### What the task requires
Go through the material and return every line that contains the string "agent".

□ □ □ □ □

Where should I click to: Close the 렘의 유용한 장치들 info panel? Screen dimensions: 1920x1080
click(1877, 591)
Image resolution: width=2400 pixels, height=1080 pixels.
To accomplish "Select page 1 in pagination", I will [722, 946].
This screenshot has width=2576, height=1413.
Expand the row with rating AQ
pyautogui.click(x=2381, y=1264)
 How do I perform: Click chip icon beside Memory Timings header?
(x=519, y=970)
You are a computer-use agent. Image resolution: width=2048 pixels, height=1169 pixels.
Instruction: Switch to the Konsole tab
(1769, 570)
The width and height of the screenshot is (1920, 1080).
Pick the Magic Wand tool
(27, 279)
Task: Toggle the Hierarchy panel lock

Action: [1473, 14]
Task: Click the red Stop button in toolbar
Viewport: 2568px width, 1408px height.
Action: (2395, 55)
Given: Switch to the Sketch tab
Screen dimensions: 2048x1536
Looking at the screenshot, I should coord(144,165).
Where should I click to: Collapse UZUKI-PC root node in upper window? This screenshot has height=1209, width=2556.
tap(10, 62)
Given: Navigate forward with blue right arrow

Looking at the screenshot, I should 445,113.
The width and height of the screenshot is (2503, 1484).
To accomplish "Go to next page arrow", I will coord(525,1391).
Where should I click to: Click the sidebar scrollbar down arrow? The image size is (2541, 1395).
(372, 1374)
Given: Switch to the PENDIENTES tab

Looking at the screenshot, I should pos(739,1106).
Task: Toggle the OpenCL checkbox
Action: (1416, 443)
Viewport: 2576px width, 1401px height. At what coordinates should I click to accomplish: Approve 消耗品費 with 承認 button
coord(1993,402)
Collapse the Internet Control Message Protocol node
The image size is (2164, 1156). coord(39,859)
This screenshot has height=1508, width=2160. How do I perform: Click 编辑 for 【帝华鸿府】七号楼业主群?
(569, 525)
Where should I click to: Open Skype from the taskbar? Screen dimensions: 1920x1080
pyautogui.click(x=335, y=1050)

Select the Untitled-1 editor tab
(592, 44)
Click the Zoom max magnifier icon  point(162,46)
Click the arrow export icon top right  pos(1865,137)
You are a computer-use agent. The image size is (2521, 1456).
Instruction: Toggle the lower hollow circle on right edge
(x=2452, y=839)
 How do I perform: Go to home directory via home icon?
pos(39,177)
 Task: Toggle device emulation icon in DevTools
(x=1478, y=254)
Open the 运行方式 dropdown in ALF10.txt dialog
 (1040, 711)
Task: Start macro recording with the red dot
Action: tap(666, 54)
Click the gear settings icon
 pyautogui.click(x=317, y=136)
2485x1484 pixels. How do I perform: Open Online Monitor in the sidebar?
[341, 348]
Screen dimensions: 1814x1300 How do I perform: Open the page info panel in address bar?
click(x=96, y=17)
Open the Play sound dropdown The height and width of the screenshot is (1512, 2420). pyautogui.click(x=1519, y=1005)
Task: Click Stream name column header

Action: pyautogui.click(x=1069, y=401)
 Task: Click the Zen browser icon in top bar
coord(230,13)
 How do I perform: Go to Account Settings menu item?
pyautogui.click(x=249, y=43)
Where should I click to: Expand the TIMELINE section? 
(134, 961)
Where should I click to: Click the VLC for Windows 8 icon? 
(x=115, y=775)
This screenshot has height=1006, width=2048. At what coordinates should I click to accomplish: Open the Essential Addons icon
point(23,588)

□ □ □ □ □

### Output
You are a computer-use agent. Image resolution: width=2048 pixels, height=1169 pixels.
You are a computer-use agent. The image size is (2521, 1456).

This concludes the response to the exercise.